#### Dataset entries
----

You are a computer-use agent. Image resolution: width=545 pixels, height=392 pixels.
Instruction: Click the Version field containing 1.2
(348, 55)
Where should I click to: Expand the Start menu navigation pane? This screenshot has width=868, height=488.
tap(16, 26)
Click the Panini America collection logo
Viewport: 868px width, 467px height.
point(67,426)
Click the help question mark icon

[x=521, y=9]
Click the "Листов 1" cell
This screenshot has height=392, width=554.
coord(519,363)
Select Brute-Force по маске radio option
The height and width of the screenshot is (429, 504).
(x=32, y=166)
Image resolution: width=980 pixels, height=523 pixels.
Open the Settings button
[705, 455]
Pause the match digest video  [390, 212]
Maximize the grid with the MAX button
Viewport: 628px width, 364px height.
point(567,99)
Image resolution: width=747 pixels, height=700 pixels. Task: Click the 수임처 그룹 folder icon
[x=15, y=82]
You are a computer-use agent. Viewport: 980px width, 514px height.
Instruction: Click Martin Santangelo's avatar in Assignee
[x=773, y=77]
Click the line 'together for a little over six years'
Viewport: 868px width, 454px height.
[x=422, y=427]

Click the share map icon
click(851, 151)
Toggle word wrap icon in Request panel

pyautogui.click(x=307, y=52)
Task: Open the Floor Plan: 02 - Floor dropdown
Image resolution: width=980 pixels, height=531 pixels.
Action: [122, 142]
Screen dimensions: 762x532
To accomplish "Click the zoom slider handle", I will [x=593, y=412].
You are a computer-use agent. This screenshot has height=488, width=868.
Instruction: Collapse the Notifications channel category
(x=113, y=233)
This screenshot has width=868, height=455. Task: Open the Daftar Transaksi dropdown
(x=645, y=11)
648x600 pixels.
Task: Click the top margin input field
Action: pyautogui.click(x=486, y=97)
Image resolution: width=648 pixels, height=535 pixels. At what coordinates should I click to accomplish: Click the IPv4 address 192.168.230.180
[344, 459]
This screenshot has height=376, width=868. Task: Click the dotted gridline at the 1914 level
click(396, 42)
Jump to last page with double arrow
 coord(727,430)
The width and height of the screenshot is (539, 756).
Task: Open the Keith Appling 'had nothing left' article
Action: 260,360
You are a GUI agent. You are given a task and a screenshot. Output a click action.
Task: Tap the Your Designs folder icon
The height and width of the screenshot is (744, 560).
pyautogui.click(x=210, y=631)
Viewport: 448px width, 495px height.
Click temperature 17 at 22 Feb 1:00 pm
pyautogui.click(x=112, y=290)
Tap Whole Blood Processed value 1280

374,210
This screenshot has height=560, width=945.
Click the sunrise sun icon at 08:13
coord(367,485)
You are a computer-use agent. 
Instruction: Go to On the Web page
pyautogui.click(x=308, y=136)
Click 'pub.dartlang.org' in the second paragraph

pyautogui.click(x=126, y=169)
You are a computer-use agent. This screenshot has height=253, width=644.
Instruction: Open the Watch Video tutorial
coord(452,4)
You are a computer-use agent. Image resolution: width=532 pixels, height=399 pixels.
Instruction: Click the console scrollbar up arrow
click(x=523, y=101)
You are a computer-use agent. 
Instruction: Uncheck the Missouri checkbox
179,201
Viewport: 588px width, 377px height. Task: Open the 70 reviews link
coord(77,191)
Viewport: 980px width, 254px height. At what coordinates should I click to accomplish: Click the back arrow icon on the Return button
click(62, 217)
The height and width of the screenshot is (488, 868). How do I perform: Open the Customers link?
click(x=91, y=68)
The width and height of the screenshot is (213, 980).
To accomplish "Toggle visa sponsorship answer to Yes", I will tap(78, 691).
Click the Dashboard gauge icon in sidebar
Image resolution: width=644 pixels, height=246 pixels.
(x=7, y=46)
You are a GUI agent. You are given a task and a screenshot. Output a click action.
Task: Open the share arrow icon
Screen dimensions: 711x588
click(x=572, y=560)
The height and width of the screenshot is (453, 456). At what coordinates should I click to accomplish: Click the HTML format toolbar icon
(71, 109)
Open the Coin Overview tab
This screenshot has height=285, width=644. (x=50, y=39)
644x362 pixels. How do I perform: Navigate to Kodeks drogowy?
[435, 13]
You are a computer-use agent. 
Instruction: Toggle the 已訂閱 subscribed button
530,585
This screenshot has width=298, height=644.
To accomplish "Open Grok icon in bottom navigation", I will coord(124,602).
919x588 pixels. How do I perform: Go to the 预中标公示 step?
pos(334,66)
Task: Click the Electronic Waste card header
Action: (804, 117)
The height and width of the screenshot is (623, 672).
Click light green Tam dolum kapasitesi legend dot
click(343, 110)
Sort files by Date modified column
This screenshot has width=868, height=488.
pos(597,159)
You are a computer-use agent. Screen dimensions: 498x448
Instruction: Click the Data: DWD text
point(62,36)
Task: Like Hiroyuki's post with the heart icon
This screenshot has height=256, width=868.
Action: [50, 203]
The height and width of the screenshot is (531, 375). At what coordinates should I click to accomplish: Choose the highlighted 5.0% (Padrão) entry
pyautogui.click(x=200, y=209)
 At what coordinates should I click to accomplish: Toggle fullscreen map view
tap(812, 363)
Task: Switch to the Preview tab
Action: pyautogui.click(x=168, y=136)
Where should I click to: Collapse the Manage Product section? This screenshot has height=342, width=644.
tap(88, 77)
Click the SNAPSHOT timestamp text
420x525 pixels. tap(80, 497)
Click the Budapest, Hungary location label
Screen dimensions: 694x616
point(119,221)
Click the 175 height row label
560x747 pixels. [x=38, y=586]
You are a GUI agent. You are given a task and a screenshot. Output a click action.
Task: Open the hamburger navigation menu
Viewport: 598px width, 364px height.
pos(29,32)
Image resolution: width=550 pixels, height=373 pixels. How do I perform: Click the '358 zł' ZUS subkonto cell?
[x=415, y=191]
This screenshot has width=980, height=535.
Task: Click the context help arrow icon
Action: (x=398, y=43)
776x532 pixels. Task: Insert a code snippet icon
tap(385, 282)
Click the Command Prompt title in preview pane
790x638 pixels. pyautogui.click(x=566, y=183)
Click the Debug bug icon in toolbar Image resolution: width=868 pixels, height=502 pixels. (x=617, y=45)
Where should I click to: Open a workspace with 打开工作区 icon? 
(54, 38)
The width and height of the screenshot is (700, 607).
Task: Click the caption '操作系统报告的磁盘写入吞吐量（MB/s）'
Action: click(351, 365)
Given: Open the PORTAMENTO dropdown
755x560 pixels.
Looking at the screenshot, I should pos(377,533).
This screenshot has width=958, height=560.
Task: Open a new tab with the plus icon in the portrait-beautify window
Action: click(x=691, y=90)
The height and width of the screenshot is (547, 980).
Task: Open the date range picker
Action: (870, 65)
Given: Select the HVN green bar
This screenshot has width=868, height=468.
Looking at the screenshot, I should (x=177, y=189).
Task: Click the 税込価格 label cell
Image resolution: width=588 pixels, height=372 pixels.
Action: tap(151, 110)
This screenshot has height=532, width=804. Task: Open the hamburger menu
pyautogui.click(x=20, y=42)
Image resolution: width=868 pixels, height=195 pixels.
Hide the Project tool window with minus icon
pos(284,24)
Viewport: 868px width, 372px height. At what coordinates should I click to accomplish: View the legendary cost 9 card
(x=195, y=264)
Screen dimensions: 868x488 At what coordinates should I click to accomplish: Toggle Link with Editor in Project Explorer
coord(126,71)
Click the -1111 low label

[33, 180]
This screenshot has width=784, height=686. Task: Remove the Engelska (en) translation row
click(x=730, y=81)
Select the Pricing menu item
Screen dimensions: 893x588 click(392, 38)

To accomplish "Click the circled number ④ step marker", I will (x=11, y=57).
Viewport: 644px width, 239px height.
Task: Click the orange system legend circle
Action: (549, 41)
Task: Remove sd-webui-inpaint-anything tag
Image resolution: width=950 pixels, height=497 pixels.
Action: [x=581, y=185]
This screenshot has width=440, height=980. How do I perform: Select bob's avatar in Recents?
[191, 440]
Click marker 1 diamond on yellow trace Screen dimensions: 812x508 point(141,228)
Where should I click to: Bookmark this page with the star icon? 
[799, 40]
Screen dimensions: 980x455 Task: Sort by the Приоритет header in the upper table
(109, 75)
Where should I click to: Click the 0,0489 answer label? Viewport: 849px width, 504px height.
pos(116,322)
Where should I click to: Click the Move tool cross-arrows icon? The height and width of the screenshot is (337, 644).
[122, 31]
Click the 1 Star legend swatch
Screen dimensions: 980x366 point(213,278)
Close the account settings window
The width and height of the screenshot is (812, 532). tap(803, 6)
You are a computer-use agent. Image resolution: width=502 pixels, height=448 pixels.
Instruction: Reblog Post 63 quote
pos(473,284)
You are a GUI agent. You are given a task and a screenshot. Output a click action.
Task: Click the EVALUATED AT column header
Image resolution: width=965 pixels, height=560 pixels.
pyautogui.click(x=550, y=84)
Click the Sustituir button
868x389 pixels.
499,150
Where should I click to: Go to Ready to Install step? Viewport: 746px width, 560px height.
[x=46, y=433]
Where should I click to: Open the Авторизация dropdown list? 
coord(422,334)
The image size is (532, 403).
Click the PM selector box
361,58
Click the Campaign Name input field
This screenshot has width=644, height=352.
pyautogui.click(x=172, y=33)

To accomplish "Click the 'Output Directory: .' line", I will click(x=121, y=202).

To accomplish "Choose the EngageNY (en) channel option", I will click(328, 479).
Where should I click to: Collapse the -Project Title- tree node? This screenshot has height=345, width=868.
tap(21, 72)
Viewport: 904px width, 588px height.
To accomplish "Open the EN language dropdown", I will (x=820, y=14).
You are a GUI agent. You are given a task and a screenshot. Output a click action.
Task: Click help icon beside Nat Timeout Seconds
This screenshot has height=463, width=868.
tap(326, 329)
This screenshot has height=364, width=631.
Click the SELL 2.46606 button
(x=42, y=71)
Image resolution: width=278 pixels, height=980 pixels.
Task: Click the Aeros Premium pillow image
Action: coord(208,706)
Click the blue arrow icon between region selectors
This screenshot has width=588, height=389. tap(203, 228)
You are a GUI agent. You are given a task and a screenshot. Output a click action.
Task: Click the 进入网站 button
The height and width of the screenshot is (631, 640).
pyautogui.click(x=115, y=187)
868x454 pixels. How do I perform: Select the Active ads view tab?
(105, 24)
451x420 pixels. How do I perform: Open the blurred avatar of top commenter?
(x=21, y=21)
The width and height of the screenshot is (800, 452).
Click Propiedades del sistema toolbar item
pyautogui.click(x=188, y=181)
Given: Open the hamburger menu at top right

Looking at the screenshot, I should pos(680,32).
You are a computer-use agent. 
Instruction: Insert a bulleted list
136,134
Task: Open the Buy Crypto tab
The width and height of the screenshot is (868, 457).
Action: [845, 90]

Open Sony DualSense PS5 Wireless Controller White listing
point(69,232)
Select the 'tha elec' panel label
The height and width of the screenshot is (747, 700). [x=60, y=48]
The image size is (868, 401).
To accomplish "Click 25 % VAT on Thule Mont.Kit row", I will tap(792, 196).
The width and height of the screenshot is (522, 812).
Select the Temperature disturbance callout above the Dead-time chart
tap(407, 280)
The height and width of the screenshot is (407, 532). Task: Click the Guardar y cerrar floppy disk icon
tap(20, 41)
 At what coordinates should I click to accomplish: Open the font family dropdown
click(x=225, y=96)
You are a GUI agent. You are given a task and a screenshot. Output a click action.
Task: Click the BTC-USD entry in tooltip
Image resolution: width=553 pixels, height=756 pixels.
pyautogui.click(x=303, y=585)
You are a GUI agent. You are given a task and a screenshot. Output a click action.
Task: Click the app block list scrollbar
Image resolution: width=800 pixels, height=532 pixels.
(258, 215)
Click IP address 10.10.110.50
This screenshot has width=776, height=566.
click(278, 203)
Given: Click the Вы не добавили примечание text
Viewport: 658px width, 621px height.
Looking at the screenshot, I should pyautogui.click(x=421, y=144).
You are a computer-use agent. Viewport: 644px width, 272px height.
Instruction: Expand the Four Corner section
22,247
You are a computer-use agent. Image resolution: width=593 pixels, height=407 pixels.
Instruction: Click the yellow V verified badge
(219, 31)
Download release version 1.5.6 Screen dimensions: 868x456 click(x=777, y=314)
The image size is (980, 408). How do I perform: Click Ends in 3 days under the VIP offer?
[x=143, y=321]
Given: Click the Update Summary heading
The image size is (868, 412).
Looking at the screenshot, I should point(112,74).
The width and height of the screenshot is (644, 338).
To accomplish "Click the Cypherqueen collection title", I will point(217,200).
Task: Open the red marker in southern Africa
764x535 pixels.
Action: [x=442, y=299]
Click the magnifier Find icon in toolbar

----

In the data above, find each line that has the word "column" and copy it out.

#### Response area
Sort files by Date modified column
Task: Click the EVALUATED AT column header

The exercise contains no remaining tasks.